Indonesia saat ini tengah menikmati keuntungan dan demokrasi, Zeid pun mendesak masyarakat Indonesia untuk maju dan bukan malah mundur dalam hal HAM dan menolak upaya untuk mengizinkan bentuk diskriminasi baru dalam undang-undang. Menurutnya amandemen yang diusulkan akan menyebabkan kriminalisasi terhadap sebagian besar masyarakat miskin dan terpinggirkan, yang pada dasarnya sudah rentan terhadap diskrimnasi.

Zeid kemudian menyinggug mengenai komunitas LGBTI di Indonesia, yang menurutnya akan sangat terdampak pada perubahan amandemen ini.

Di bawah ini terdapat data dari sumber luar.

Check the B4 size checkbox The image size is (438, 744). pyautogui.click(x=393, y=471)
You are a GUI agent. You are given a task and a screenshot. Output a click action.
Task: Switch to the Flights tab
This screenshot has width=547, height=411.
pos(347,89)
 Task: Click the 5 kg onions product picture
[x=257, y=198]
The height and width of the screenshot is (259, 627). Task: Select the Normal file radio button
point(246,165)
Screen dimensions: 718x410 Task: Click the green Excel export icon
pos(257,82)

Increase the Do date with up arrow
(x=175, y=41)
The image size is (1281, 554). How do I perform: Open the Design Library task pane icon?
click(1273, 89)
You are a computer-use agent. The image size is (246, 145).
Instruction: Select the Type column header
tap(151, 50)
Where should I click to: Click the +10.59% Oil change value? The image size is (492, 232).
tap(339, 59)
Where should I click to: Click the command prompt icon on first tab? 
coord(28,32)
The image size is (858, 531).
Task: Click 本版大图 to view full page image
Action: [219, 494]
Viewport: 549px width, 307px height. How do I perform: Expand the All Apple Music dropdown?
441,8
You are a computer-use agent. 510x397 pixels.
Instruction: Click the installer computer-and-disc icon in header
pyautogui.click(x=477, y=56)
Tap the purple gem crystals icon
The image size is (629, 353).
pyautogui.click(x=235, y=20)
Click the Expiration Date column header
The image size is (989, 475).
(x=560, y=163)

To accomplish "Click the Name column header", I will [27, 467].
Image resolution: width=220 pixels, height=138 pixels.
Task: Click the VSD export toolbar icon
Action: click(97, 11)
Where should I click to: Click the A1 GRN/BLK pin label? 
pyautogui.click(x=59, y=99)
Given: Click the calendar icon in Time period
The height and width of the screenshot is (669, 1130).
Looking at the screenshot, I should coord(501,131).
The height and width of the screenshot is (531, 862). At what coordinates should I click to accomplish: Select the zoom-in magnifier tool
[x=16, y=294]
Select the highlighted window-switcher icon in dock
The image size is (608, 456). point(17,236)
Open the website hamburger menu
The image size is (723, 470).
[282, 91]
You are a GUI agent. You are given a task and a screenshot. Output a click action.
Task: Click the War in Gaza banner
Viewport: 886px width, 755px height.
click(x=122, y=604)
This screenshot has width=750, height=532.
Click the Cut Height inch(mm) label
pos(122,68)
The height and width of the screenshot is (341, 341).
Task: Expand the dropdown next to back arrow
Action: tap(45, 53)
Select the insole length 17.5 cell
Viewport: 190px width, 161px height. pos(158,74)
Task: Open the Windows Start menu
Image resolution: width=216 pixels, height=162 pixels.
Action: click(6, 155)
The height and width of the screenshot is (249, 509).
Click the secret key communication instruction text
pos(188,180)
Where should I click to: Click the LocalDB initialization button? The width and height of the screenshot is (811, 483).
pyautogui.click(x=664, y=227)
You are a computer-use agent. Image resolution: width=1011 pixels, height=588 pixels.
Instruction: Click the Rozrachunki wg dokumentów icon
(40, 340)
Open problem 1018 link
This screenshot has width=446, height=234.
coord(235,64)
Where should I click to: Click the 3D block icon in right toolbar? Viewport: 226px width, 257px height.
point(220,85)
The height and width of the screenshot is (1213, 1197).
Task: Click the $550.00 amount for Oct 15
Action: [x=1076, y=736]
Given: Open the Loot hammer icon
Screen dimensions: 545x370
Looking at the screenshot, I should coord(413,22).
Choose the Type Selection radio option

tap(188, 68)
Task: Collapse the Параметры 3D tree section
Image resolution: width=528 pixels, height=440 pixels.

"Retorika kebencian terhadap komunitas ini sering dimanfaatkan untuk tujuan politik yang sinis dan hanya akan memperdalam penderitaan mereka serta menciptakan perpecahan yang tidak perlu," ujarnya.

"Selain itu, jika peraturan KUHP diubah dengan beberapa ketentuan yang lebih diskriminatif, hal itu akan sangat menghambat usaha pemerintah untuk mencapai tujuan pembangunan berkelanjutan dan bertentangan dengan kewajiban HAM internasional," ungkapnya.

"Saya juga telah menyatakan keprihatinan saya kepada pemerintah tentang penerapan undang-undang penistaan agama yang tidak jelas, yang telah digunakan untuk menghukum anggota kelompok agama atau agama minoritas. Jika kita mengharapkan untuk tidak didiskriminasikan berdasarkan kepercayaan warna kulit, ras, atau kelompok, jika masyrakat Muslim mengharapkan orang lain untuk melawan Islamophobia, kita juga harus siap untuk mengakhiri diskriminasi di negara sendiri," tuturnya.

Dia menambahkan, Islamophobia adalah sesuatu yang sangat salah. Diskriminasi atas keyakinan dan warna kulit juga salah dan diskriminasi atas orientasi seksual atau status lainnya juga salah.
(ian)
Copyright © 2024 SINDOnews.com
All Rights Reserved
berita/ rendering in 0.6241 seconds (0.1#10.140)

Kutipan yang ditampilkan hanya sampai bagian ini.